═════ GIVEN RECORDS

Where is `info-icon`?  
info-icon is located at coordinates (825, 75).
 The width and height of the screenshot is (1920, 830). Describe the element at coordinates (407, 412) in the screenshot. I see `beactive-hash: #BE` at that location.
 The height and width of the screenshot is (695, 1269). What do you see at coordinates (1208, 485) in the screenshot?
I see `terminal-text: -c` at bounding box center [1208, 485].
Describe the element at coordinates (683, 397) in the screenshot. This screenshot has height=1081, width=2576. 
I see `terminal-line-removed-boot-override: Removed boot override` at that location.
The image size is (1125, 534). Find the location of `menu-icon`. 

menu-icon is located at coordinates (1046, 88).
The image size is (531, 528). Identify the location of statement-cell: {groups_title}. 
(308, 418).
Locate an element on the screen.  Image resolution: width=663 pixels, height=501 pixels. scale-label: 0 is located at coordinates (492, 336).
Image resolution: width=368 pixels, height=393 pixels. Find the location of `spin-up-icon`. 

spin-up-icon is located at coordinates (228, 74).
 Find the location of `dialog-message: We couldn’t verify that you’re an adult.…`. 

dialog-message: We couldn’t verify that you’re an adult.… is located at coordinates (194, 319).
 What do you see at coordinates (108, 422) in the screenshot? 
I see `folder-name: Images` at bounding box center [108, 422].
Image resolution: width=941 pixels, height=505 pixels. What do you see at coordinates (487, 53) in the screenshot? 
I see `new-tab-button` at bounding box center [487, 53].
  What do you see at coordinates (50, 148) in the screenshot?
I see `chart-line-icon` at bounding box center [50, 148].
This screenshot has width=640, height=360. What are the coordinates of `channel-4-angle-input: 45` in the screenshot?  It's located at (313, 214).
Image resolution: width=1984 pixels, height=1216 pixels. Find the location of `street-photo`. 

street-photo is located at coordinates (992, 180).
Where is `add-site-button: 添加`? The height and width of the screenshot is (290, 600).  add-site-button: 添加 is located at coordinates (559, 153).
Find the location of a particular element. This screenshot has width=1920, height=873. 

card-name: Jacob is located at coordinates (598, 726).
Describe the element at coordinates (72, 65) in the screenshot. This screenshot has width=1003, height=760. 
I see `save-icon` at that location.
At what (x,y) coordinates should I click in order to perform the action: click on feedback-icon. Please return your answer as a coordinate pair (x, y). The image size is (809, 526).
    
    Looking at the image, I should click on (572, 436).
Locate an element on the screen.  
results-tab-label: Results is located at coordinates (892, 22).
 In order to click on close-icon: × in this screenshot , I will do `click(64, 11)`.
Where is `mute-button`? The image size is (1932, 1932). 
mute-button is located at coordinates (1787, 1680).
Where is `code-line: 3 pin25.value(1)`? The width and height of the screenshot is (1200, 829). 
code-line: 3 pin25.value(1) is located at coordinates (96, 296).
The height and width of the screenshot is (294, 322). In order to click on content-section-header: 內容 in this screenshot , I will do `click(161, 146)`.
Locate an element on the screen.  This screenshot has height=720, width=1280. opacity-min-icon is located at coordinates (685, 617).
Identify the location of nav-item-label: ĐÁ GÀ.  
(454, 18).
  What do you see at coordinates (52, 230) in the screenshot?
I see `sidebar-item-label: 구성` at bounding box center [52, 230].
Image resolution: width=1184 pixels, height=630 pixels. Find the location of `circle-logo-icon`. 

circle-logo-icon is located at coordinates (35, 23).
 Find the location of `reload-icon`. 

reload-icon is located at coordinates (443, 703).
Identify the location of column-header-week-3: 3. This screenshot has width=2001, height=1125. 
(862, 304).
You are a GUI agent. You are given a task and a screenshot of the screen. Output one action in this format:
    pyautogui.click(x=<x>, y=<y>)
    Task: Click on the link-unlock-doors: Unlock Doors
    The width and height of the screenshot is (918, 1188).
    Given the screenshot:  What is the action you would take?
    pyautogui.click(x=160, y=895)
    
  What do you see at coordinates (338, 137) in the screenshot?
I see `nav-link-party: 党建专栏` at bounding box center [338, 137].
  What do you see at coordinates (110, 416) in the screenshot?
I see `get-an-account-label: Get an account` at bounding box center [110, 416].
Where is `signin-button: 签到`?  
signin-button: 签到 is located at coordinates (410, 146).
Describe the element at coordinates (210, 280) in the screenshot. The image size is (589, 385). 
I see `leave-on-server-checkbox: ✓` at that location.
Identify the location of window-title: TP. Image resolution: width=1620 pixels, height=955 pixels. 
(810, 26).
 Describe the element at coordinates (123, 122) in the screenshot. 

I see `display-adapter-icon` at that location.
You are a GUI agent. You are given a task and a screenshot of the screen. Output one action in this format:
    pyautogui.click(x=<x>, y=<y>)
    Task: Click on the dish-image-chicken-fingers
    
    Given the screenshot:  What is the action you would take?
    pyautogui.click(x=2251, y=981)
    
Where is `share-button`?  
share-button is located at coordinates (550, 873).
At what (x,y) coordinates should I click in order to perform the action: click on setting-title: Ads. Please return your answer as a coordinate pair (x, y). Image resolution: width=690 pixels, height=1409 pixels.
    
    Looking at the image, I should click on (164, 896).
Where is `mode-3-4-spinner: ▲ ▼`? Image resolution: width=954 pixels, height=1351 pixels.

══════════

§ INSTRUCTIONS FOR THE TASK
Could you update the listing from the line with "coordinates (559, 153)." up to and including the line with "In order to click on close-icon: ×" by changing "feedback-icon" to "help-icon", leaving everything else the same and returning only those lines?

§ WRITTEN SOLUTION
Where is `add-site-button: 添加`? The height and width of the screenshot is (290, 600).  add-site-button: 添加 is located at coordinates (559, 153).
Find the location of a particular element. This screenshot has width=1920, height=873. 

card-name: Jacob is located at coordinates (598, 726).
Describe the element at coordinates (72, 65) in the screenshot. This screenshot has width=1003, height=760. 
I see `save-icon` at that location.
At what (x,y) coordinates should I click in order to perform the action: click on help-icon. Please return your answer as a coordinate pair (x, y). The image size is (809, 526).
    
    Looking at the image, I should click on (572, 436).
Locate an element on the screen.  
results-tab-label: Results is located at coordinates (892, 22).
 In order to click on close-icon: × in this screenshot , I will do `click(64, 11)`.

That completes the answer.